When the flow battery is operated for the first time, the electrolyte needs to be controlled to flow continuously in the respective circulation loops so as to discharge air accumulated in the pipeline and the pile unit, and then the flow battery can be operated normally. In a normal operation state, the circulation loop of the electrolyte needs to maintain a certain vacuum environment. However, in practical applications, air accumulated in the pipeline and the pile unit is not easy to be removed cleanly, and at the reaction interface of the pile unit and the positive and negative electrolyte solutions, reactions such as hydrogen evolution and oxygen evolution often occur, part of hydrogen and oxygen generated by the reactions are adsorbed on a solid-liquid interface, and the other part of the hydrogen and oxygen is dissolved in the electrolyte solution, so that the vacuum environment of the flow battery is changed along with the continuous circulation of the electrolyte solution.

The inventors of the present application have found in practice that the gas content in the electrolyte of a flow battery has a great influence on the operation of the flow battery. After hydrogen evolution reaction, the content of hydrogen ions in the electrolyte is reduced, so that the hydrogen ions are lost in the charging and discharging process, and the capacity of the flow battery is attenuated; and the hydrogen and oxygen adsorbed on the solid-liquid interface occupy the reaction area of electrolyte charge and discharge, resulting in the decrease of coulomb efficiency and energy efficiency of the battery. For the gas dissolved in the electrolyte, the part of the gas exists in the form of bubbles in a pipeline, under the condition of overhigh gas content, the normal operation vacuum degree of the electrolyte can be influenced, cavitation is generated, noise and vibration can be generated in the operation process of the flow battery due to cavitation, the flow rate of the electrolyte and the reaction efficiency of charging and discharging are reduced, the metal material contacted with the electrolyte is corroded, and when the electrolyte enters the pipeline of the liquid tank from the galvanic pile unit, part of bubbles are dissolved due to the increase of the pressure in the pipeline, and the bubbles are released after being condensed, so that chemical corrosion is easy to be caused.
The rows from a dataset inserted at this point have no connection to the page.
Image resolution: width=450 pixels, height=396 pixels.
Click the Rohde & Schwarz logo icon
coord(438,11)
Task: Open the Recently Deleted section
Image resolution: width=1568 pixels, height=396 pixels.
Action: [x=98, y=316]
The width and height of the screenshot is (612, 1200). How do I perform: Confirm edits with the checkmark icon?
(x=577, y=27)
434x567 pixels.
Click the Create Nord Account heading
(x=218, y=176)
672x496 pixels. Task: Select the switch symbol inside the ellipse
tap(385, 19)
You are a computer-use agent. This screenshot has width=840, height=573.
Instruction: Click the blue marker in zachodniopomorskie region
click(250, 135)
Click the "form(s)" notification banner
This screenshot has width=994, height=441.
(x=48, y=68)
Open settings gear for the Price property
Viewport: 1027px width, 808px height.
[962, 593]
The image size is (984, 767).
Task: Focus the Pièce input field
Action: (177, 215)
The gas partially dissolved in the electrolyte can be separated out from the electrolyte after entering the liquid tank, and is accumulated above the liquid tank, if the concentration of the hydrogen is too much, the hydrogen reaches a critical value, and safety accidents are easy to occur. However, there is currently no effective means for degassing the electrolyte.

The embodiment of the application provides a flow battery degasser, and flow battery includes the fluid reservoir, flow battery degasser includes: the liquid outlet pipe is arranged to enable electrolyte in the liquid tank to flow into the degassing tank, and the liquid inlet pipe is arranged to enable electrolyte in the degassing tank to flow into the liquid tank; the degassing pump is arranged on the liquid inlet pipe and is arranged to enable a vacuum environment to be formed in the degassing tank.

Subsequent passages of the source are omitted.